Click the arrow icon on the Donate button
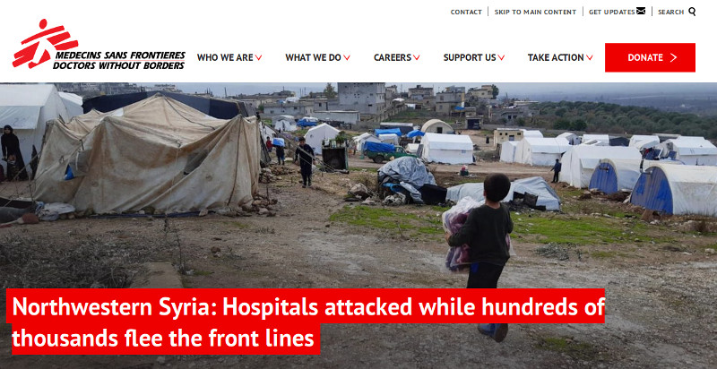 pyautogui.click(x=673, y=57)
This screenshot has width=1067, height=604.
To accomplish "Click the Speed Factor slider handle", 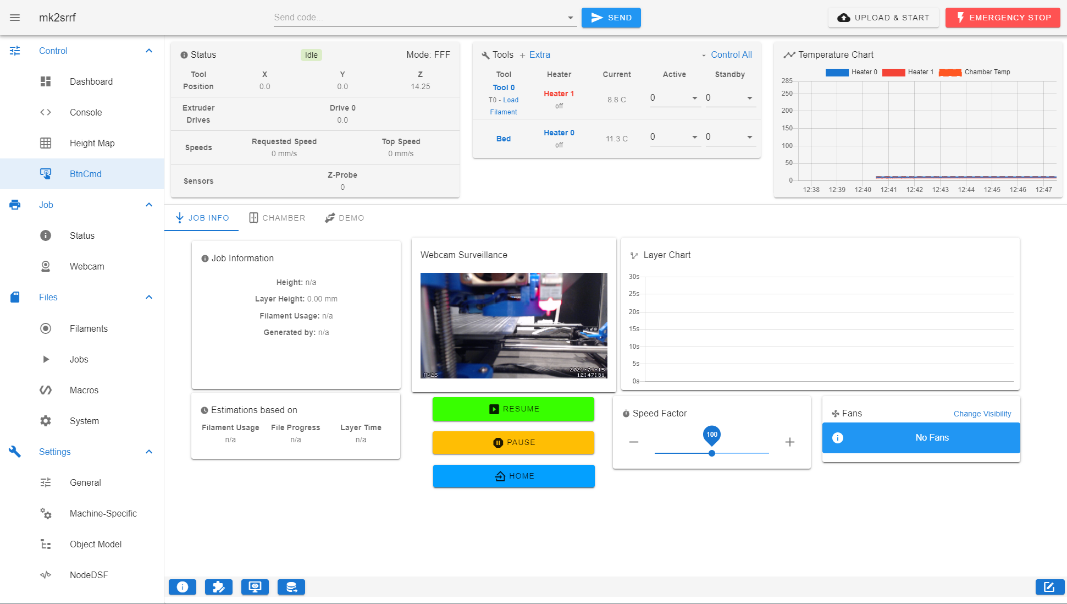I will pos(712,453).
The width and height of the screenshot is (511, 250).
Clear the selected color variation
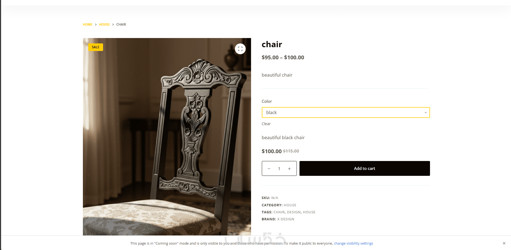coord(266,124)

########################################

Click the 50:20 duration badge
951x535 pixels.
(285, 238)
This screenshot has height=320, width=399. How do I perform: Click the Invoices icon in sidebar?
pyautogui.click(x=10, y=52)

########################################

## What you should do
Format the data from the line with "This screenshot has height=320, width=399." up to and including the line with "pyautogui.click(x=10, y=52)" as a two-column CSV with the headers request and answer. Give one row per request, with each value in a single quoted field and any line breaks replaced by spaces.

## Task result
request,answer
"This screenshot has height=320, width=399. How do I perform: Click the Invoices icon in sidebar?","pyautogui.click(x=10, y=52)"